2023.12.09 15:00
2023.12.09 15:00
「歌舞伎の第一歩」として見ていただけたら
──また何か今回立ち回りとかもたっぷりありそうですし、新橋演舞場ならではの「本水での立ち回り(※)」も用意されていると。(※実際の水を舞台上に流し、その中で殺陣を行うこと)
はい、そこはお願いしました。水は使わせてほしい と。
──本水は俳優さんたちも体力的に大変ではないですか?
そこは頑張るだけです、役者ですから! お客様に喜んでいただくのが一番ですからね。あと、個人的に注目してほしいのは「音楽」です。皆さんご存知のテーマを、和楽器でいろいろと重ねて演奏しています。僕も最初に聞いたときはびっくりしたくらい、すごく素敵なものになっていますよ。キャラクターごとにテーマもありますし、原作ファンの人もきっと満足していただけるのではと思います。

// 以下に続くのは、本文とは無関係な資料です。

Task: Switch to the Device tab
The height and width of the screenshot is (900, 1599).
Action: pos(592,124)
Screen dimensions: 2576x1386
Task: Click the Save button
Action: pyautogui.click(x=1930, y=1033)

──歌舞伎界では2023年だけでも『新作歌舞伎 ファイナルファンタジーX』や、尾上松也さんが演出も手掛けられた『新作歌舞伎 刀剣乱舞』など、さまざまな新作歌舞伎が登場していますよね。今回の作品も新作なわけですが、愛之助さんも他の方の新作を見て「自分もこういうことをやってみたい」という発想が浮かぶことはありますか?
いや、自分はないですね。やっぱり、僕自身は「古典をやりたい」人間です。古典を続けていくにはどうしたらいいか、新しいお客様を歌舞伎に増やさないといけない、だったらこういう新作を……という思いでやっています。コロナ禍があって、やっぱり歌舞伎のお客様は以前のようには戻ってきていないのが現状なわけです。だからこそ、今回のような作品をきっかけに若い観客の方が増えてほしい。普段から歌舞伎をご覧になられてる方も楽しんでいただけますし、歌舞伎を観たことがない……それこそ僕らの年代の方でも歌舞伎を観たことがないという人は多いと思うんですよね、でも『ルパン三世』なんて世代にドンピシャだと思うんです。だから本当に幅広い年代の方に楽しんでいただける、「歌舞伎の第一歩」として見ていただけたら幸いだと思っています。
──「ルパン三世」というキャラクターで大切にしたい部分はありますか?
そこはやっぱり、お茶目で、おっちょこちょいで、でもやるときにはやる。そして不二子ちゃんだけは大好きみたいな(笑)。なんどフラれても大好きみたいな感じですかね。設定というか、それは役の“性根”という部分かな、と思ってます。
──しかし今公開中の映画『翔んで埼玉 〜琵琶湖より愛をこめて〜』でもなかなか濃ゆい悪役を演じられているわけですが、本当にいろいろな役を演じられてますよね。そういう素とかけ離れた役柄を演じているときは、どういう心境なのでしょう?
先日、その『翔んで埼玉』のプロモーションの時にGACKTさんに「こんなにいい人なのに、あんなに悪い役をするんですよ。どっちが本当の愛さんですか」と言われて「いやいや芝居でしょ、どう考えても!」と答えたんですけど(笑)、何でも楽しんでやっていますね。
──逆に、素の自分自身からかけ離れたものの方が楽しい、というところがあったりするのでしょうか?
それはありますね。だから悪役の方が楽しかったりします。正義の味方とか“素敵なおじさま”はなかなか難しい。虐げられて、プレッシャーを受けて受けて受けて、最後にバーっと「行ったれぇ!」みたいに奮起する役の方が楽しいですし、歌舞伎でも悪役のほうが好きだったりします。